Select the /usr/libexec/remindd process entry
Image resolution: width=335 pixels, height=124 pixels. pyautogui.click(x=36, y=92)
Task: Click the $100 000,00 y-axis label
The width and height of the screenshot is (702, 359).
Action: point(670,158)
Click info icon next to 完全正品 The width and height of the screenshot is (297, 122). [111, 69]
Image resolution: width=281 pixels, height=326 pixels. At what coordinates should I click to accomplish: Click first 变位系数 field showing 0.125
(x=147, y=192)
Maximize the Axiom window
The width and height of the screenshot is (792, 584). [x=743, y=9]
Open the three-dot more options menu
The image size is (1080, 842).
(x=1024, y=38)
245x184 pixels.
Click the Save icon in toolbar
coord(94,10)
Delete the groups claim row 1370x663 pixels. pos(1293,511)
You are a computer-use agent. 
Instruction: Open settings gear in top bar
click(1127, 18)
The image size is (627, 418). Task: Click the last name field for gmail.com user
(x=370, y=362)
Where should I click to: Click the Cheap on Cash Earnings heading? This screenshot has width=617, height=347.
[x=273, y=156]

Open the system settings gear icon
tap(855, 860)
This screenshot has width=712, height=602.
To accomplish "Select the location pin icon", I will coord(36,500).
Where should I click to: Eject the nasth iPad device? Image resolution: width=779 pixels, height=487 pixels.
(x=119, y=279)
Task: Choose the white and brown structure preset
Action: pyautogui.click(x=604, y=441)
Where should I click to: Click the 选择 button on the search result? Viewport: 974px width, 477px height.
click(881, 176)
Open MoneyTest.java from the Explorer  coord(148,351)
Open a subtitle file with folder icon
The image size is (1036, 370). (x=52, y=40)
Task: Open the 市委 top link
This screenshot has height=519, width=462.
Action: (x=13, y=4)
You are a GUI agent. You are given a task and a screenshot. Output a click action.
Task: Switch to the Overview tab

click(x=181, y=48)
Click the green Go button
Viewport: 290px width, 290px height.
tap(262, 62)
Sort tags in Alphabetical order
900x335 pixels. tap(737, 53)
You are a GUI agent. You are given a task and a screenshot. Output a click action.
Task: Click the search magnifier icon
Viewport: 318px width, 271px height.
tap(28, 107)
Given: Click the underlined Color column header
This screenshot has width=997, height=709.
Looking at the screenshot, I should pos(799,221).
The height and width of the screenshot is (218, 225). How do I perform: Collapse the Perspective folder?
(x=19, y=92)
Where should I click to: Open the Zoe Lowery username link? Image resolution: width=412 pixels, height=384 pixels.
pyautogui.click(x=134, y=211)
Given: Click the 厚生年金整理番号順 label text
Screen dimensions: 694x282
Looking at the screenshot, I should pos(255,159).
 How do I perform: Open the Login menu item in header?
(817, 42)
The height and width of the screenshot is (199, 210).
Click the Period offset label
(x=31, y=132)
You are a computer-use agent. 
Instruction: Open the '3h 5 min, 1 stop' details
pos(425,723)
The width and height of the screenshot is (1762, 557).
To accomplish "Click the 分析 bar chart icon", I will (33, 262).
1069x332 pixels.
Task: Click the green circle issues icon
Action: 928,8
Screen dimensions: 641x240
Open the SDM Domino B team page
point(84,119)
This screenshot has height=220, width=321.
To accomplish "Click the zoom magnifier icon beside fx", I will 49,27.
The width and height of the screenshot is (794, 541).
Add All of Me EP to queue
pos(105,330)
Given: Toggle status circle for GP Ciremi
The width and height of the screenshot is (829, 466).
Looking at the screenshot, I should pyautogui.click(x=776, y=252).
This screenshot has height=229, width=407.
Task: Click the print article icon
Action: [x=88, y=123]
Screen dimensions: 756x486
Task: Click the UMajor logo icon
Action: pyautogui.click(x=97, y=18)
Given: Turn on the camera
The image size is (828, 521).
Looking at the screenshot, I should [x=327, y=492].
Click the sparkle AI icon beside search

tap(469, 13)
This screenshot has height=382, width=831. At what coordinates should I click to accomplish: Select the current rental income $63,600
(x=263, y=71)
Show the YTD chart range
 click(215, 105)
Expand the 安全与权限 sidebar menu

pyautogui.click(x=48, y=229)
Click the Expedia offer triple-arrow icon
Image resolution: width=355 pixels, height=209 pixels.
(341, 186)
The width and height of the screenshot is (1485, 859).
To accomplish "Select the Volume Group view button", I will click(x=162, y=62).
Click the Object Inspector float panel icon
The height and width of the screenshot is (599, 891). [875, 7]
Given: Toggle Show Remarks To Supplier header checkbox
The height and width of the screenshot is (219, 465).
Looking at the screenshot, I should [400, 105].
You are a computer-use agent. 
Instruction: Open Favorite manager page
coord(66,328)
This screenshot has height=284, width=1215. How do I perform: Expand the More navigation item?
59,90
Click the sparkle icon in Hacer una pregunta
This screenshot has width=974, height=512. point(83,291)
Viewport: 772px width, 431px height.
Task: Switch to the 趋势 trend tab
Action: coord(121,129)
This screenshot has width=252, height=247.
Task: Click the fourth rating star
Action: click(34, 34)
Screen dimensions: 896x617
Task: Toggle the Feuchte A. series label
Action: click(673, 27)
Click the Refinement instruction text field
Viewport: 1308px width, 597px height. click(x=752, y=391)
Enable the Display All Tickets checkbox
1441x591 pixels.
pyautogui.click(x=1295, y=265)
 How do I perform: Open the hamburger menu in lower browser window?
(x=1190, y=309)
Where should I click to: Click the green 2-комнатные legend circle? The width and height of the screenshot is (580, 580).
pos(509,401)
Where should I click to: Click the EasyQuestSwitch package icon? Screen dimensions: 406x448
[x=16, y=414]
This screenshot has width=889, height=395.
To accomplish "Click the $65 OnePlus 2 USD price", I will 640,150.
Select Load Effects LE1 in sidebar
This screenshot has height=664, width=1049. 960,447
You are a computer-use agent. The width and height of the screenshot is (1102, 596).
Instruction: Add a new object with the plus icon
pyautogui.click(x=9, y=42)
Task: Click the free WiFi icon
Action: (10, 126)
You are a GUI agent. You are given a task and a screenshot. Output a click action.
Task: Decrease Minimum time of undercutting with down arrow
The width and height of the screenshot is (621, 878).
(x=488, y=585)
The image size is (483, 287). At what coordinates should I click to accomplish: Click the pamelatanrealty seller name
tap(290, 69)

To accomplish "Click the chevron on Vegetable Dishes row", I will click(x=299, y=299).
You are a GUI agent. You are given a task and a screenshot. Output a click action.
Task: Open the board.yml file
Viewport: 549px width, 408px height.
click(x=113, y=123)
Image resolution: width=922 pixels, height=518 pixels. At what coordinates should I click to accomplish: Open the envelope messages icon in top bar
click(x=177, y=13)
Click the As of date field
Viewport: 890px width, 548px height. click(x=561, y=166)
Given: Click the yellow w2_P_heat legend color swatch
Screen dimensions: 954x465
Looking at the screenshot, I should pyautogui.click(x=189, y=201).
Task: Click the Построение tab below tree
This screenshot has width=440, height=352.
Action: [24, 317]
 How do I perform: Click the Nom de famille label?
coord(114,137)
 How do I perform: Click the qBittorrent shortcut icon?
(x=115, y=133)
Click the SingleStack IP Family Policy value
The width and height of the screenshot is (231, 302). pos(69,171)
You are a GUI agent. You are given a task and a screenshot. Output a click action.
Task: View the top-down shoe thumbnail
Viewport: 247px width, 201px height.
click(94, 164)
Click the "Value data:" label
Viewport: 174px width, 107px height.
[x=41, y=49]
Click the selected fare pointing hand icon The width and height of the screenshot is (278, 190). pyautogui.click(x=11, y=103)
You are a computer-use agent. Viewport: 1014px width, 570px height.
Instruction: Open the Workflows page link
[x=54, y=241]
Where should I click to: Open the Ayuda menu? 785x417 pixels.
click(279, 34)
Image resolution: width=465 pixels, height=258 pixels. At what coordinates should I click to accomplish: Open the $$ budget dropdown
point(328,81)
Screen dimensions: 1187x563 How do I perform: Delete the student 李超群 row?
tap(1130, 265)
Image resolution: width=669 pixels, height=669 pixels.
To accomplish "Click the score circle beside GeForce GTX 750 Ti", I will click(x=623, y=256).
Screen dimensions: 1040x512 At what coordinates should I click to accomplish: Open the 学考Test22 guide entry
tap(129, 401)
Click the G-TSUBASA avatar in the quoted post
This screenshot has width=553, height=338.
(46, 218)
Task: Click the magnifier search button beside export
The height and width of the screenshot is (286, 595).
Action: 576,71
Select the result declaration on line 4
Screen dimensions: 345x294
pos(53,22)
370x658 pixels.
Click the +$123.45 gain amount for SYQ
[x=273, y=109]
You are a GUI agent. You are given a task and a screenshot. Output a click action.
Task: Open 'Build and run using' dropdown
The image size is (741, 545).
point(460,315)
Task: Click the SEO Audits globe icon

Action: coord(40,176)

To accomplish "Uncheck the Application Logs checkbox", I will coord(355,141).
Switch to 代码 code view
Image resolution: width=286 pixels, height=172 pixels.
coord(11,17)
● ● ● ● ●
Aim of the task: Of all the lines above, count the ones that include the string "magnifier" and give the number alone.

Task result: 3